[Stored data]
☆ ☆ ☆

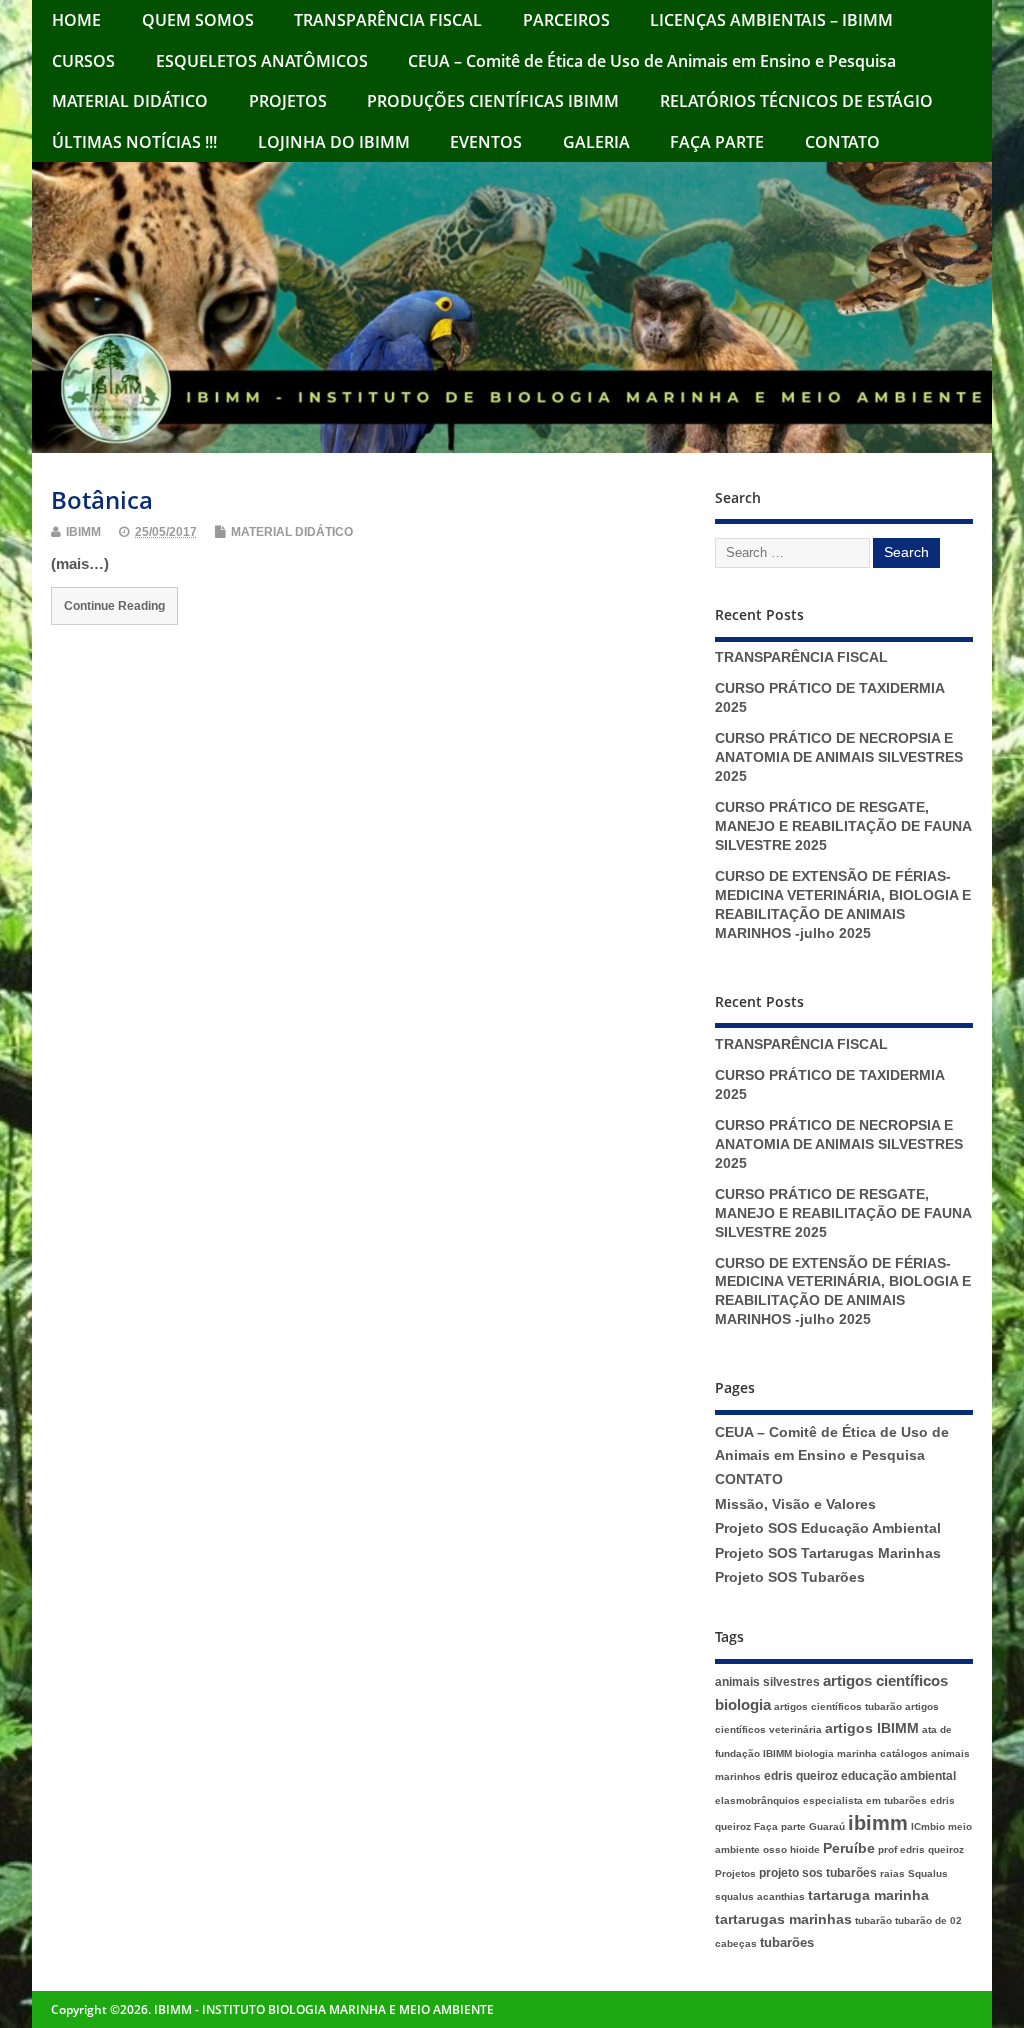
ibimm (878, 1823)
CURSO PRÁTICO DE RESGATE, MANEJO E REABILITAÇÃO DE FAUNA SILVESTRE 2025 (843, 826)
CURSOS (83, 61)
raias (892, 1873)
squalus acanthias (760, 1896)
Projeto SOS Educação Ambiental (828, 1528)
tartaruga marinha (868, 1895)
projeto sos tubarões (818, 1873)
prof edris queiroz (921, 1849)
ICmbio (928, 1826)
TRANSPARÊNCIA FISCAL (388, 20)
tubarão (873, 1920)
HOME (76, 20)
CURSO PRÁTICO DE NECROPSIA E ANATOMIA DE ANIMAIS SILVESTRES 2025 (839, 757)
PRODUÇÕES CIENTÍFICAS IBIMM (493, 101)
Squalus (928, 1873)
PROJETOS (288, 101)
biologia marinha (836, 1753)
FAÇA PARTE (717, 142)
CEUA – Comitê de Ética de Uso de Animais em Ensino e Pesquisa (652, 61)
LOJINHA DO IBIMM (334, 142)
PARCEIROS (566, 20)
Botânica (102, 499)
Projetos (735, 1873)
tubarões (787, 1942)
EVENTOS (486, 142)
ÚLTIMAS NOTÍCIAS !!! (134, 142)
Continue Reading (114, 605)
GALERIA (596, 142)
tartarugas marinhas (783, 1919)
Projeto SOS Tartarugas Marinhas (828, 1553)
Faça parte (780, 1826)
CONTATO (842, 142)
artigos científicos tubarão (838, 1706)
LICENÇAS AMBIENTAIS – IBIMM (771, 20)
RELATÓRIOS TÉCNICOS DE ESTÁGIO (796, 101)
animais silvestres (767, 1682)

☆ ☆ ☆

Exercise description -> Pictures stay out. Repeat only the lines from the beginning of the data through the line that has "LICENÇAS AMBIENTAIS – IBIMM (771, 20)".

Reply to the task ->
ibimm (878, 1823)
CURSO PRÁTICO DE RESGATE, MANEJO E REABILITAÇÃO DE FAUNA SILVESTRE 2025 (843, 826)
CURSOS (83, 61)
raias (892, 1873)
squalus acanthias (760, 1896)
Projeto SOS Educação Ambiental (828, 1528)
tartaruga marinha (868, 1895)
projeto sos tubarões (818, 1873)
prof edris queiroz (921, 1849)
ICmbio (928, 1826)
TRANSPARÊNCIA FISCAL (388, 20)
tubarão (873, 1920)
HOME (76, 20)
CURSO PRÁTICO DE NECROPSIA E ANATOMIA DE ANIMAIS SILVESTRES 2025 (839, 757)
PRODUÇÕES CIENTÍFICAS IBIMM (493, 101)
Squalus (928, 1873)
PROJETOS (288, 101)
biologia marinha (836, 1753)
FAÇA PARTE (717, 142)
CEUA – Comitê de Ética de Uso de Animais em Ensino e Pesquisa (652, 61)
LOJINHA DO IBIMM (334, 142)
PARCEIROS (566, 20)
Botânica (102, 499)
Projetos (735, 1873)
tubarões (787, 1942)
EVENTOS (486, 142)
ÚLTIMAS NOTÍCIAS !!! (134, 142)
Continue Reading (114, 605)
GALERIA (596, 142)
tartarugas marinhas (783, 1919)
Projeto SOS Tartarugas Marinhas (828, 1553)
Faça parte (780, 1826)
CONTATO (842, 142)
artigos científicos tubarão (838, 1706)
LICENÇAS AMBIENTAIS – IBIMM (771, 20)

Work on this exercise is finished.